A Alep, le régime d'Assad regagne du terrain

Le siège d'Alep n'en finit pas. ©REUTERS

L'aviation russe soutient les forces du régime syrien à Alep. Elle freine, par d'intenses raids, l'offensive des rebelles qui cherchent à desserrer le siège imposé à leurs quartiers.

Les forces du régime syrien, appuyées par des raids massifs russes, ont repris aux rebelles (et à leurs alliés jihadistes) plusieurs collines et villages dans la périphérie sud-ouest d'Alep, selon l'Observatoire syrien des droits de l'homme (OSDH).
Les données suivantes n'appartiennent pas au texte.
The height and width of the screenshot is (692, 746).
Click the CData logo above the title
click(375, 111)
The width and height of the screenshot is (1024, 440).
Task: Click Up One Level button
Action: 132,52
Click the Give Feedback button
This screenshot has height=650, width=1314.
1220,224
• Le commandement rebelle associe le Front Fatah al Cham, héritier du Front al Nosra, et Ahrar al Cham.

Cette contre-offensive a réduit presque à néant les gains engrangés par les rebelles lors de leur offensive lancée dimanche pour briser le siège imposé par le régime à leurs quartiers dans l'est de la ville d'Alep.

Près de 250.000 civils vivent dans les quartiers d'Alep que contrôlent toujours les forces rebelles coupées du monde depuis que les troupes du régime appuyées par des milices chiite ont pris début juillet le dernier axe menant au Nord.

 

Que se passe-t-il sur le terrain?

→ Selon l'OSDH, les prorégime se sont emparés de deux collines et de deux petits villages au sud-ouest d'Alep mardi soir.
→ Le quotidien pro-gouvernemental al-Watan affirme que les forces du régime "avancent de nouveau au sud et sud-ouest d'Alep après les importants revers subis" par les groupes rebelles.

©AFP

Alep est divisée depuis juillet 2012 entre quartiers ouest aux mains du régime et quartiers est contrôlés par les rebelles et totalement assiégés depuis le 17 juillet par l'armée qui cherche à les reprendre.

Dans la bataille, les rebelles sont soutenus par le groupe jihadiste Front Fateh al-Cham (ex-Front al-Nosra qui a coupé ses liens avec Al-Qaïda). Le régime est lui aidé par l'aviation russe et au sol par des combattants iraniens et du Hezbollah libanais, selon l'OSDH.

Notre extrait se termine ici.